Input data
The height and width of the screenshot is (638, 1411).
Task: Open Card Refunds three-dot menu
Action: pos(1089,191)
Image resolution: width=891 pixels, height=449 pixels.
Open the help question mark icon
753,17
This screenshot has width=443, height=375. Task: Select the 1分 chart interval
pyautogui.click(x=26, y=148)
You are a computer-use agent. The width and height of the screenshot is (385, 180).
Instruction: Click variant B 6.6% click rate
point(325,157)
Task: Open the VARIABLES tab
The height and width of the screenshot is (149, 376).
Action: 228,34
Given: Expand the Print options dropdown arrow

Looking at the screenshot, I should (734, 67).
* * *
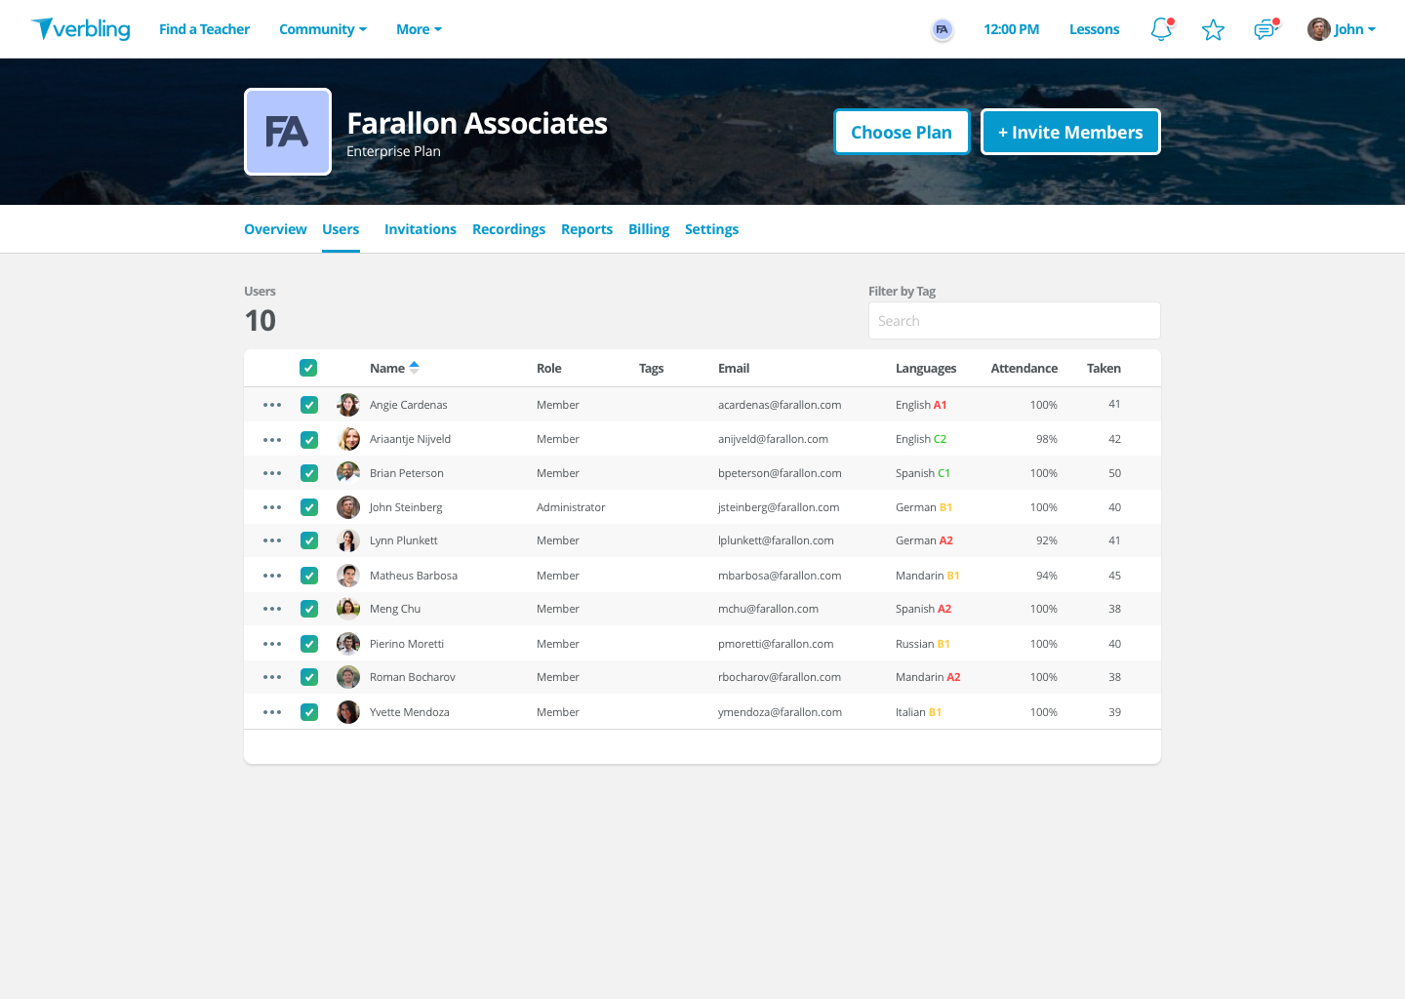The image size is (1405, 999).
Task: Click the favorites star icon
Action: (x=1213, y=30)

Task requirements
Among the records above, a stretch begins at the line containing "Image resolution: width=891" and ends at the line containing "You are a computer-use". Restate that stretch word for word, and nothing else.

Reply
Image resolution: width=891 pixels, height=449 pixels.
Open the help question mark icon
753,17
This screenshot has width=443, height=375. Task: Select the 1分 chart interval
pyautogui.click(x=26, y=148)
You are a computer-use agent. The width and height of the screenshot is (385, 180).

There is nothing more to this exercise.